[start Text excerpt]
The xml_parse() function returns true if the parse completed successfully, and false if there was an error. If something did go wrong, use xml_get_error_code() to fetch a code identifying the error:

$error = xml_get_error_code($parser);

The error code corresponds to one of these error constants:

XML_ERROR_NONE
XML_ERROR_NO_MEMORY
XML_ERROR_SYNTAX
XML_ERROR_NO_ELEMENTS
XML_ERROR_INVALID_TOKEN
XML_ERROR_UNCLOSED_TOKEN
XML_ERROR_PARTIAL_CHAR
XML_ERROR_TAG_MISMATCH
XML_ERROR_DUPLICATE_ATTRIBUTE
XML_ERROR_JUNK_AFTER_DOC_ELEMENT
XML_ERROR_PARAM_ENTITY_REF
XML_ERROR_UNDEFINED_ENTITY
XML_ERROR_RECURSIVE_ENTITY_REF
XML_ERROR_ASYNC_ENTITY
XML_ERROR_BAD_CHAR_REF
XML_ERROR_BINARY_ENTITY_REF
XML_ERROR_ATTRIBUTE_EXTERNAL_ENTITY_REF
XML_ERROR_MISPLACED_XML_PI
XML_ERROR_UNKNOWN_ENCODING
XML_ERROR_INCORRECT_ENCODING
XML_ERROR_UNCLOSED_CDATA_SECTION
XML_ERROR_EXTERNAL_ENTITY_HANDLING

The constants generally aren’t very useful. Use xml_error_string() to turn an error code into a string that you can use when you report the error:

$message = xml_error_string(code);

For example:

$error = xml_get_error_code($parser);

if ($error != XML_ERROR_NONE) {
 die(xml_error_string($error));
}

Methods as Handlers

Because functions and variables are global in PHP, any component of an application that requires several functions and variables is a candidate for object-oriented design. XML parsing typically requires you to keep track of where you are in the parsing (e.g., “just saw an opening title element, so keep track of character data until you see a closing title element”) with variables, and of course you must write several handler functions to manipulate the state and actually do something. Wrapping these functions and variables into a class enables you to keep them separate from the rest of your program and easily reuse the functionality later.

Use the xml_set_object() function to register an object with a parser. After you do so, the XML parser looks for the handlers as methods on that object, rather than as global functions:

xml_set_object(object);

Sample Parsing Application

Let’s develop a program to parse an XML file and display different types of information from it. The XML file given in Example 12-8 contains information on a set of books.

Example 12-8. books.xml file
<?xml version="1.0" ?>
<library>
 <book>
 <title>Programming PHP</title>
 <authors>
 <author>Rasmus Lerdorf</author>
 <author>Kevin Tatroe</author>
 <author>Peter MacIntyre</author>
 </authors>
 <isbn>1-56592-610-2</isbn>
 <comment>A great book!</comment>
 </book>
 <book>
 <title>PHP Pocket Reference</title>
 <authors>
 <author>Rasmus Lerdorf</author>
 </authors>
 <isbn>1-56592-769-9</isbn>
 <comment>It really does fit in your pocket</comment>
 </book>
 <book>
 <title>Perl Cookbook</title>
 <authors>
 <author>Tom Christiansen</author>
 <author whereabouts="fishing">Nathan Torkington</author>
 </authors>
 <isbn>1-56592-243-3</isbn>
 <comment>Hundreds of useful techniques, most
 applicable to PHP as well as Perl</comment>
 </book>
</library>

The PHP application parses the file and presents the user with a list of books, showing just the titles and authors. This menu is shown in Figure 12-1. The titles are links to a page showing the complete information for a book. A page of detailed information for Programming PHP is shown in Figure 12-2.
[end Text excerpt]
[start Source excerpt]
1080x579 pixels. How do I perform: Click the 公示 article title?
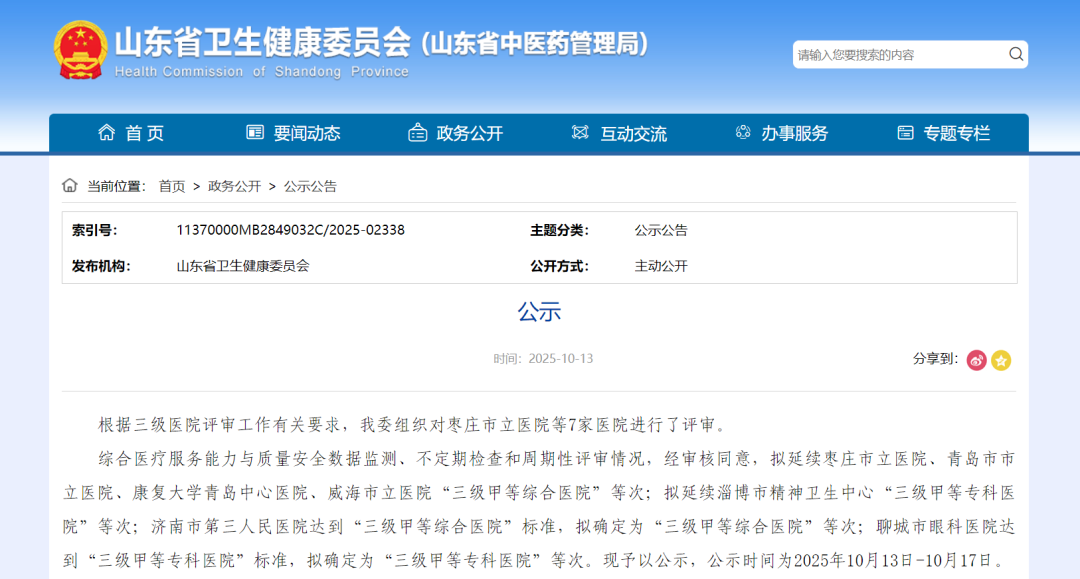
[end Source excerpt]
# [The tasks]
[a] In the PHP XML parsing excerpt, which function registers an object with a parser so that the parser looks for handlers as methods on that object?
[b] Repeat everything in the PHP XML parsing excerpt from "Because functions and" down to "the functionality later.".

# [Solution list]
[a] xml_set_object()

[b]
Because functions and variables are global in PHP, any component of an application that requires several functions and variables is a candidate for object-oriented design. XML parsing typically requires you to keep track of where you are in the parsing (e.g., “just saw an opening title element, so keep track of character data until you see a closing title element”) with variables, and of course you must write several handler functions to manipulate the state and actually do something. Wrapping these functions and variables into a class enables you to keep them separate from the rest of your program and easily reuse the functionality later.